I picked this one up about a 2 years ago. They sell them at Wal-mart & Sam's club and elsewhere. Pretty nice safe for the money. I bought the electronic lock model and paid around $598.00 for it at wally world. It's big, heavy, and fire rated. Check them out. May be what your looking for.

-J-
http://www.granitesafe.com/winchester.html

http://www.granitesafe.com/grnite_images/winchester_black.jpg

Nematocyst
February 18, 2006, 03:59 AM
Tegemu, the search function will help you a lot here.

Do a search on THR for "gun safe". There have been several of these of late that have been VERY informative.

I too have been looking into a gun safe, but after reading several threads by knowledgeable folks, including at least two professional safe dealers, my thinking about what to buy (and how soon I can do it) has changed substantially.

Be sure to pay attention to the details of what makes a "safe" a safe, and not just a home security cabinet. It's a fine line that's also a gray area.

Best of luck.

Nem

MNgoldenbear
February 18, 2006, 09:02 AM
+1 on "safe" safes.
Depends a lot on the conditions where you are. In CA, I had a nice Liberty that ran about 800 lbs. empty (well over 1000 with what I had in it) installed in the bedroom (big bedroom) with bolts shot into the cement foundation to anchor it. Out here, I just basically have a security cabinet. It would be nice to have a fire-rated set-up in case of such, but this has to serve the purpose for now. Out here, most firearms are kept in glass and wood cases, often ones that the owner or a family member (child, grandparent, etc.) made in shop class. Real safes are fairly rare here.

Make sure the one you get does exactly what you want.
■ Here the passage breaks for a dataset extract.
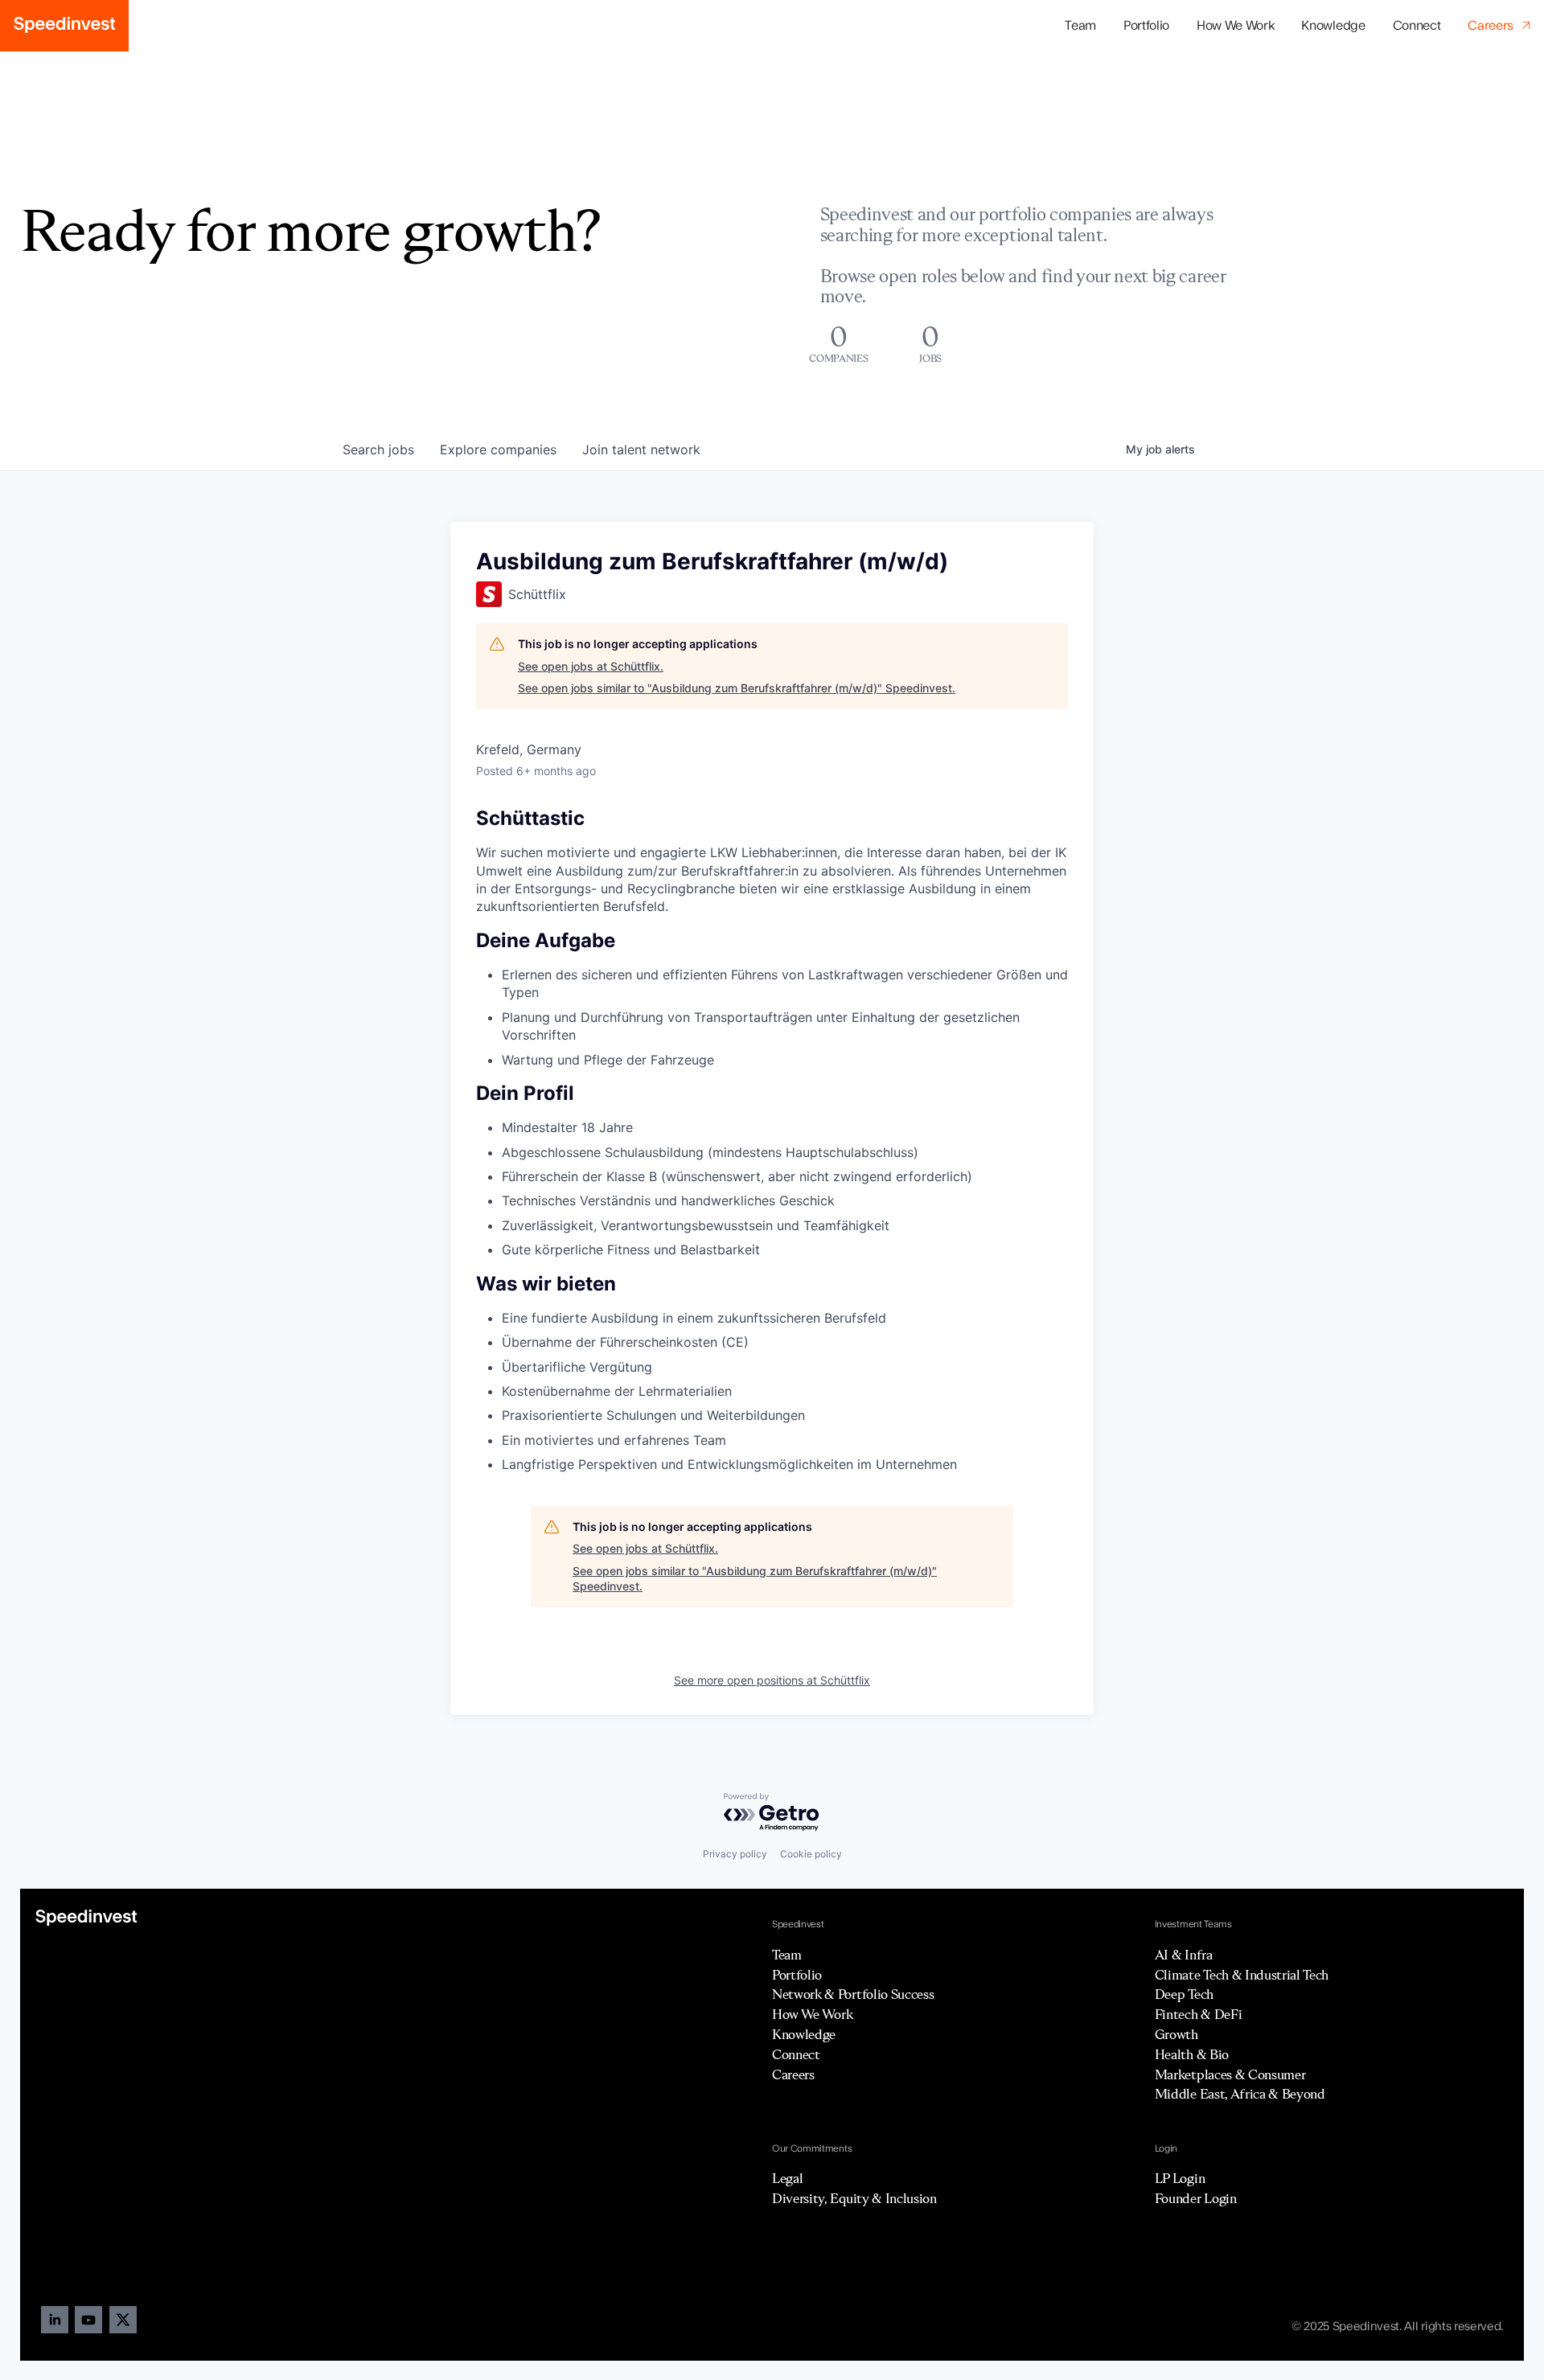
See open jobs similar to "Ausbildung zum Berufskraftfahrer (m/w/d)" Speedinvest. (736, 688)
Depends on where you live, where you put the safe, who has access to the area, security goals, etc.

Highland Ranger
February 18, 2006, 01:34 PM
Also look up "residential security container" or RSC.
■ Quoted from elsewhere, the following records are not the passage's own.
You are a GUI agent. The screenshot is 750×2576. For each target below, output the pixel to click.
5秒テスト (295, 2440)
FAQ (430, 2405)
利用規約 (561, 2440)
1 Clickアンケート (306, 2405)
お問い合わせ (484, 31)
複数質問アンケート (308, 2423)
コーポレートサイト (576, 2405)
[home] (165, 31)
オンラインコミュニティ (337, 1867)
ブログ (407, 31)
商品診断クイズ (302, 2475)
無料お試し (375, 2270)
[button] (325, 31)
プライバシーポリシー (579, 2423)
Cutting to the punch line, many safe's . . . well aren't.

You can spend a $1000 for a safe and a kid with a hammer and a screwdriver can have it open in ten minutes. Not much more deterent that a locked metal cabinet.

So unless you are buying it as furniture, you need to look at the bang for the buck factor.

Nematocyst
February 18, 2006, 05:06 PM
Also look up "residential security container" or RSC. That's one of the terms/acronyms I was searching my memory for last night, but couldn't remember it.

Thanks, HR. ;)

I think there may be other similar terms suggesting or implying "safe", but are just "this side" of safe. :scrutiny:

My take is, less than a "safe" may (or may not) have it's place, but purchasers should at least be aware of what it will do, what it won't do, etc.

Nem

Highland Ranger
February 18, 2006, 07:42 PM
Guy on rimfire central posted a pic of what some kids did to a $1000 "safe" with a hammer and screwdriver.
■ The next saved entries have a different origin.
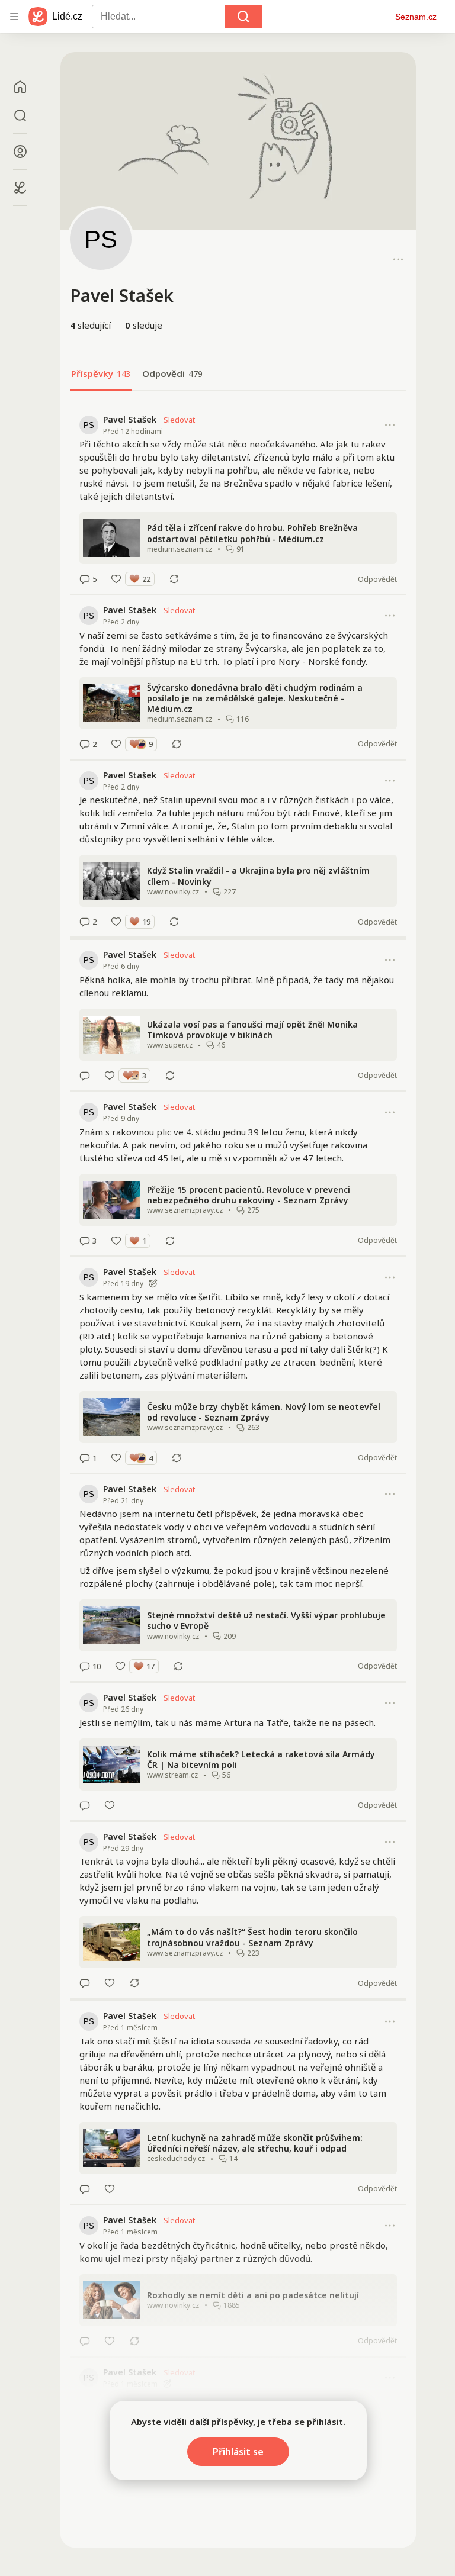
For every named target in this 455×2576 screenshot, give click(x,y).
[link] (238, 499)
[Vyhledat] (243, 16)
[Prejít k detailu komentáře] (84, 579)
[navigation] (14, 16)
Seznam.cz (416, 16)
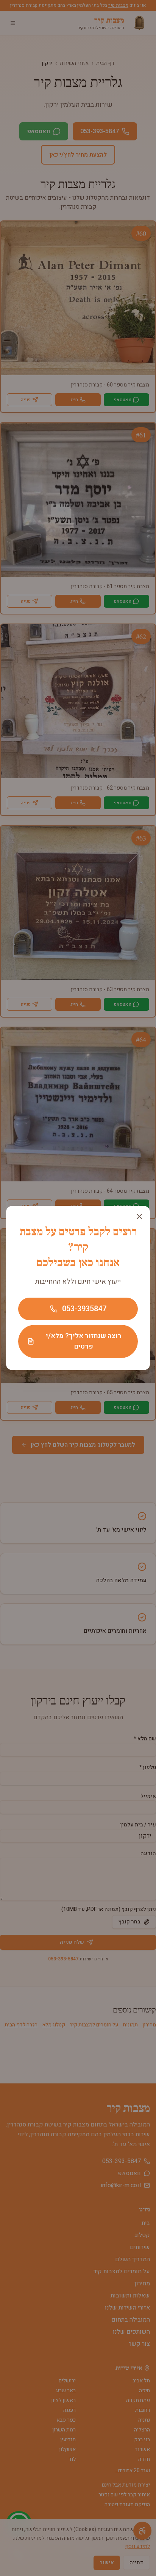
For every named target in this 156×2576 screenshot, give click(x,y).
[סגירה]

Don't remember the whole story but bottom line: because the side walls of the safe were far thinner than the door in terms of gauge of sheet metal, these guys just peeled the damn thing.

Like everything else, need to look at the specs and understand what they mean and how it impacts your intended use.

What good is 12 hardened steel bars and a pick-proof lock if you make the sides of the safe out of what is essentially paper mache to hand tools . . . . . . . . better off buying a locking stationary supply or tool cabinet and using concealment/misdirection to protect the guns.

Or even better, if they aren't family heirlooms, leave them out where you can enjoy them. Get a glass display case, some cable locks and some insurance.

GunFixer
April 25, 2006, 03:50 PM
I have 2 Zanott Armor Safes. They are awesome. They actually come apart and you can move all the pieces by yourself with the exception of the door. That part is pretty heavy. Check them out at http://www.zanottiarmor.com

mmike87
April 25, 2006, 07:02 PM
10,000 pound titanium and reinforced concrete safes are not practical for everyone. Buy what you can afford - anything is better than nothing. Most importantly, make sure your guns are insured. And, buy bigger than you need, especially if you opt for a larger, more expensive safe. You WILL run out of room.

I have a Liberty safe, and I understand it's limitations. However, I have not the room for something huge, and having something too heavy is a concern also, since this is not my last house.

If someone really wants your stuff, they are going to take it.

tegemu
April 26, 2006, 04:46 PM
I ultimately got a good deal on a Liberty Safe. Thanx guys.

a1abdj
April 26, 2006, 08:19 PM
I deal with Liberty products on a regular basis.

I will say from experience, that they do a better job of marketing, than they do of building a safe.